Au sein de son équipe de recherche, des premières études ont été conduites sur des cohortes de patients atteints de cancers digestifs, plus précisément colorectal (40 patients, CRC) et pancréas (81 patients, PDAC). La validité clinique a été mise en évidence, notamment pour « CHEMOGRAM », l’identification du traitement pour le patient avec un bon taux d’engagement respectivement (au moins 62%), un délai de réponse court (moins de 7 semaines), une bonne sensibilité et spécificité du test (minimum 75%). De premiers résultats sur l’utilité clinique ont été obtenus avec des médecins oncologues de Gustave Roussy, Pr.

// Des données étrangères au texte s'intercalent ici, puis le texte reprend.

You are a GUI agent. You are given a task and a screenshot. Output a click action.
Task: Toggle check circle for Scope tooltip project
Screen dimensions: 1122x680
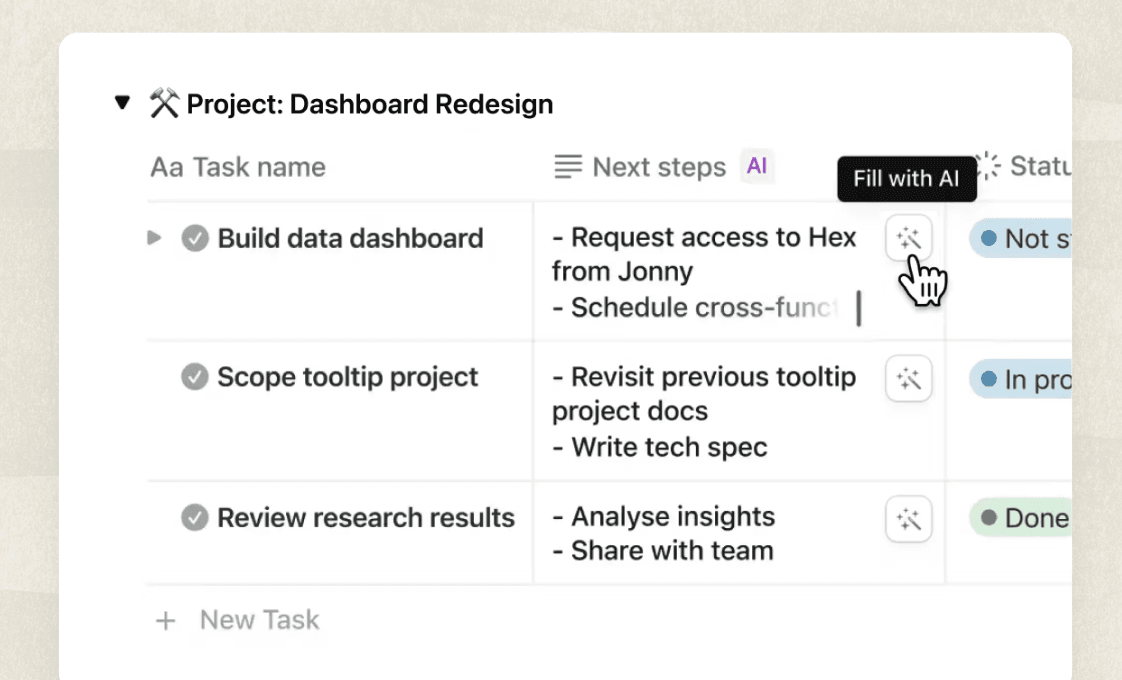point(195,377)
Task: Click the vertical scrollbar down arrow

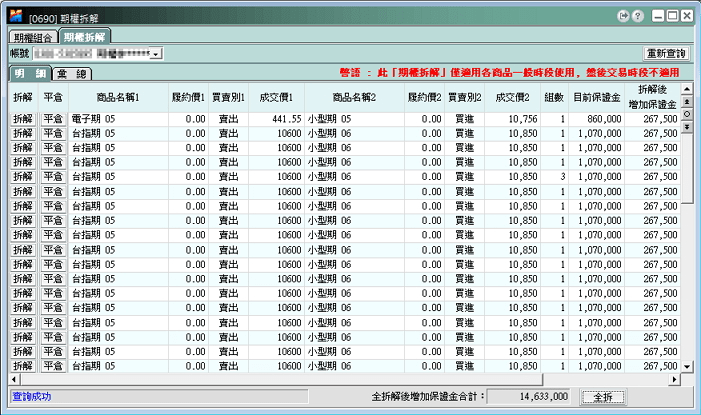Action: pos(686,367)
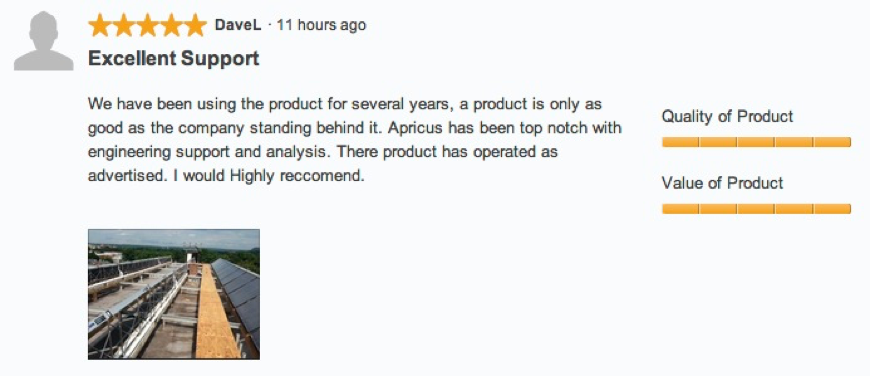Viewport: 870px width, 376px height.
Task: Open the rooftop solar panel photo
Action: click(x=174, y=294)
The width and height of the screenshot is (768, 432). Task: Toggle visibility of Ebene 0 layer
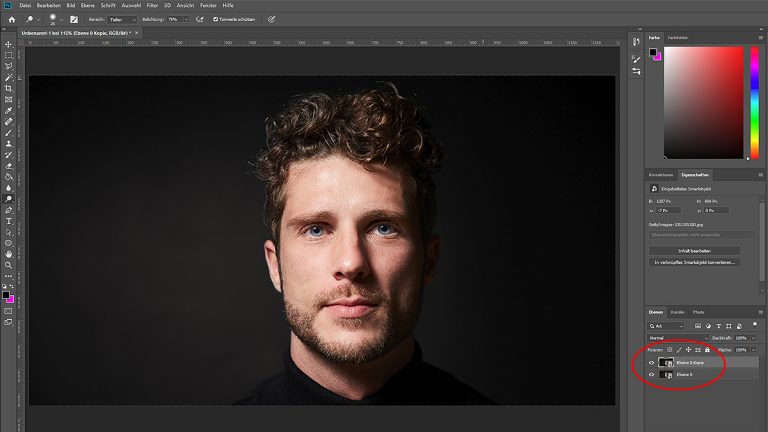[x=651, y=374]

Michel Ducreux et Dr. Alice Boileve, dans le cadre de l’essai clinique ORGANOTREAT, au cours duquel ils ont montré un taux de succès de 100% pour l’identification du traitement pour des patients CRC et un délai de prise en charge inférieur à 6 semaines. L’évaluation du bénéfice du traitement orienté par cette technique est en cours d’analyse.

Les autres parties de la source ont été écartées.